4.RFLP标记试验操作中特别需要注意的问题
(1)作为检测对象的DNA 分子必须保持大分子,在抽提DNA 的过程中一定要避免由于操作不当等原因将DNA分子打断成小片段的DNA,否则最终显示的RFLP图谱可能是一种假象。
(2)在用限制性内切酶消化大分子DNA 时,DNA 浓度不能太高,要使DNA 被完全消化(电泳条带呈弥散状),否则所得的结果也不可靠;有时用一种限制性内切酶不能充分消化大分子DNA时,应换一种消化效果更好的消化酶。
(3)电泳时要用低压电泳,转膜时绝对防止胶与膜之间有气泡发生,加盖过滤时也不应有气泡发生。
(4)杂交前探针必须充分变性;要根据探针标记的情况以及探针与靶DNA 间序列互补的程度和G、C的含量来掌握杂交和洗膜的条件。
(5)放射自显影时,要根据杂交后膜上的放射活性等因素决定曝光的时间。
5.RFLP技术的优点
(1)无表型效应。RFLP 不受发育阶段或器官特异性的限制,也不受环境条件及基因互作的影响,它揭示的是DNA水平自然变异,其标记的数目几乎是无限的。

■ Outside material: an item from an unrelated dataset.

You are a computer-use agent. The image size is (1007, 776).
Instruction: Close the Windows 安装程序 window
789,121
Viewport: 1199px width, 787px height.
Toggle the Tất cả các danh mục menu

(2)RFLP 标记具有共显性的特点,因而配制杂交组合时不受杂交方式的影响。所谓显性标记指的是F1的多态性片段与亲本之一完全一样,而共显性标记指的是双亲的两个以上分子量不同的多态性片段均在F1中表现。因此,基于RFLP 标记的共显性特点已被广泛用于多种生物的分析中,特别是成功地构建植物遗传图谱。
(3)RFLP 具有高度变异性,每一植株都会有大量的多态性。通常通过有性杂交建一个作图群体,就能构建一个较丰富的RFLP图谱。

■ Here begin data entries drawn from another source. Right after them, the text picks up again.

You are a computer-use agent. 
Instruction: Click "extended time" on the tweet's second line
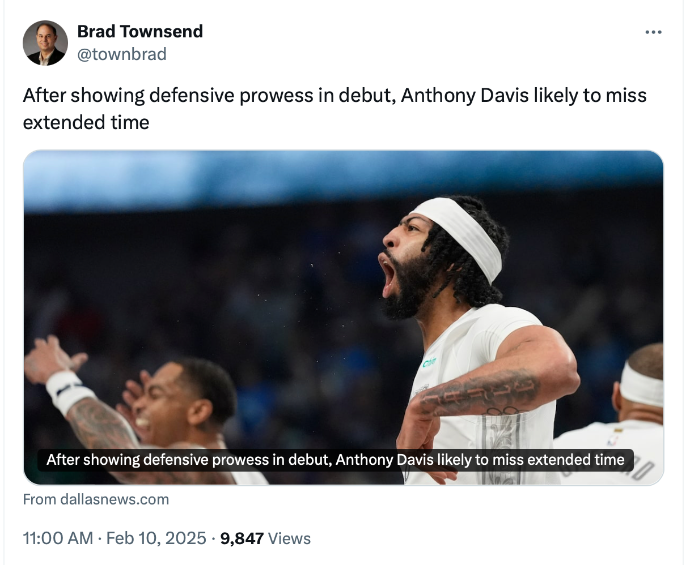point(86,122)
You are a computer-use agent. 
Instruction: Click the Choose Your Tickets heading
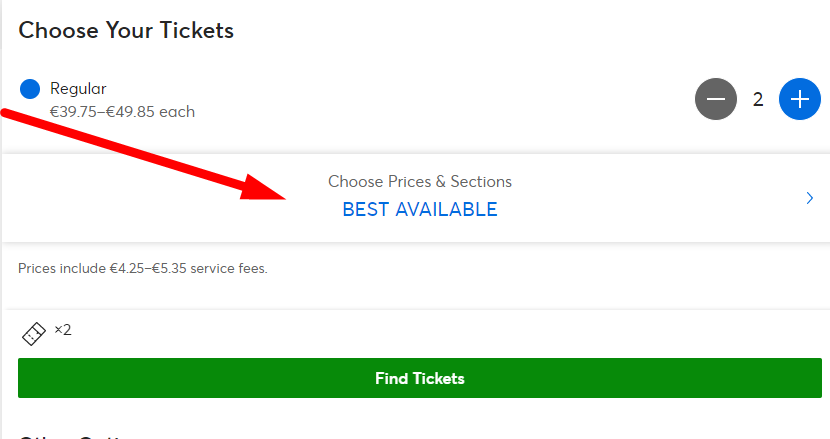[126, 30]
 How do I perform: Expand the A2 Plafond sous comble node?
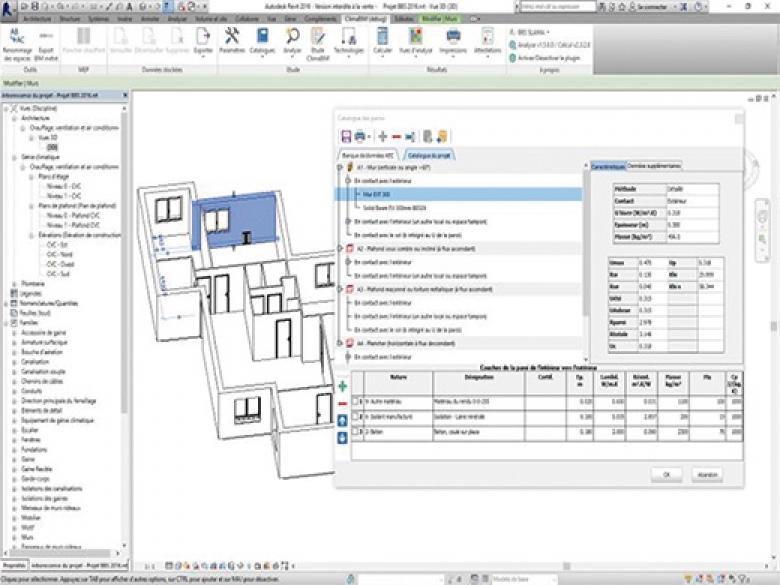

(4)RFLP 标记范围遍及全基因组,因而它已被广泛用于有益基因的分子标记定位,数量性状微效基因的质量化以及用于杂种优势的理论探讨和有效预测。
6.RFLP标记的不足
(1)RFLP技术对样品纯度要求较高,样品用量大(DNA量为5~15 μg)。
(2)RFLP多态信息含量低,多态性水平过分依赖于限制性内切酶的种类和数量。
(3)检测中要利用放射性同位素(通常为32P),易造成环境污染。虽然也可以用非放射性物质(如Biotin 系统、Dig 系统等)替代同位素,但其杂交信号相对较弱,灵敏度较同位素标记低得多且价格较高。
(4)检测步骤烦琐,需要的仪器、设备较多,工作量大,周期长,成本高昂,其应用受到了一定的限制。
总之,RFLP 标记很难直接用于育种,将RFLP 标记转化为PCR 标记,便于在育种上利用。